▶ **Work to complete**
Please retype the records below exactly, from the first line down to and including the line with "Careers (238, 2498)".
-- Given records follows --
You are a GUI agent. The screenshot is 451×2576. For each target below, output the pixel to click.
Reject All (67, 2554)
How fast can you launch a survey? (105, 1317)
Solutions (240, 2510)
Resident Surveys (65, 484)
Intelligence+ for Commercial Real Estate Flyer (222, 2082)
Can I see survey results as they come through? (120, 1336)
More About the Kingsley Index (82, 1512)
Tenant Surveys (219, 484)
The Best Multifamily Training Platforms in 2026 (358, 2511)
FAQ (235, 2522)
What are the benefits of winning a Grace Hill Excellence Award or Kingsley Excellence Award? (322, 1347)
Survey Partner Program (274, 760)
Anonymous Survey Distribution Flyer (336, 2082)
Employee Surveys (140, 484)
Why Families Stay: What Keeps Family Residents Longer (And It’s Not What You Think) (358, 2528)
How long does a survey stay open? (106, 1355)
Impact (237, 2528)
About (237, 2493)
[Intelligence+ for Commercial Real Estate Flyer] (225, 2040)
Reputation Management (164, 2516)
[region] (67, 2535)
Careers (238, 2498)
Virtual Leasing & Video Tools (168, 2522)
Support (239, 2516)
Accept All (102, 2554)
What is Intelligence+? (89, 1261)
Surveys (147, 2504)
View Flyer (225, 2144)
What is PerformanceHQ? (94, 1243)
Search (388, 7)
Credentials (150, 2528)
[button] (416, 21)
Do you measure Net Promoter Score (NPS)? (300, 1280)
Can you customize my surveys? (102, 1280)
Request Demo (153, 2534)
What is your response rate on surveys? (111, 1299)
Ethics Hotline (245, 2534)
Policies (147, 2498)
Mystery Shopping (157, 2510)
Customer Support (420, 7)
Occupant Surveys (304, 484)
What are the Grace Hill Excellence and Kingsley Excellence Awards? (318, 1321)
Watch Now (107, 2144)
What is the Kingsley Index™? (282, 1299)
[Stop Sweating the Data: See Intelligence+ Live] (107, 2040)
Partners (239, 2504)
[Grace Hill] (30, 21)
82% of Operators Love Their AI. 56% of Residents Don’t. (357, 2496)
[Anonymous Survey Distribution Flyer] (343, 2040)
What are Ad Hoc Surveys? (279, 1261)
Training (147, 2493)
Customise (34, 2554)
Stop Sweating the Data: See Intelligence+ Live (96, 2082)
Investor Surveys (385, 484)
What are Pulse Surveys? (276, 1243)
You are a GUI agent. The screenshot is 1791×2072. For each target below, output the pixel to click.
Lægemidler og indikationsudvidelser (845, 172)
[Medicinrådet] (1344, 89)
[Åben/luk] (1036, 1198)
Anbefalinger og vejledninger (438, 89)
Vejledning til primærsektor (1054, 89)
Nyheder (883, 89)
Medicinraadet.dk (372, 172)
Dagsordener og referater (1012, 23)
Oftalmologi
-- Given records concluded --
▶ **Answer box**
You are a GUI agent. The screenshot is 451×2576. For each target below, output the pixel to click.
Reject All (67, 2554)
How fast can you launch a survey? (105, 1317)
Solutions (240, 2510)
Resident Surveys (65, 484)
Intelligence+ for Commercial Real Estate Flyer (222, 2082)
Can I see survey results as they come through? (120, 1336)
More About the Kingsley Index (82, 1512)
Tenant Surveys (219, 484)
The Best Multifamily Training Platforms in 2026 (358, 2511)
FAQ (235, 2522)
What are the benefits of winning a Grace Hill Excellence Award or Kingsley Excellence Award? (322, 1347)
Survey Partner Program (274, 760)
Anonymous Survey Distribution Flyer (336, 2082)
Employee Surveys (140, 484)
Why Families Stay: What Keeps Family Residents Longer (And It’s Not What You Think) (358, 2528)
How long does a survey stay open? (106, 1355)
Impact (237, 2528)
About (237, 2493)
[Intelligence+ for Commercial Real Estate Flyer] (225, 2040)
Reputation Management (164, 2516)
[region] (67, 2535)
Careers (238, 2498)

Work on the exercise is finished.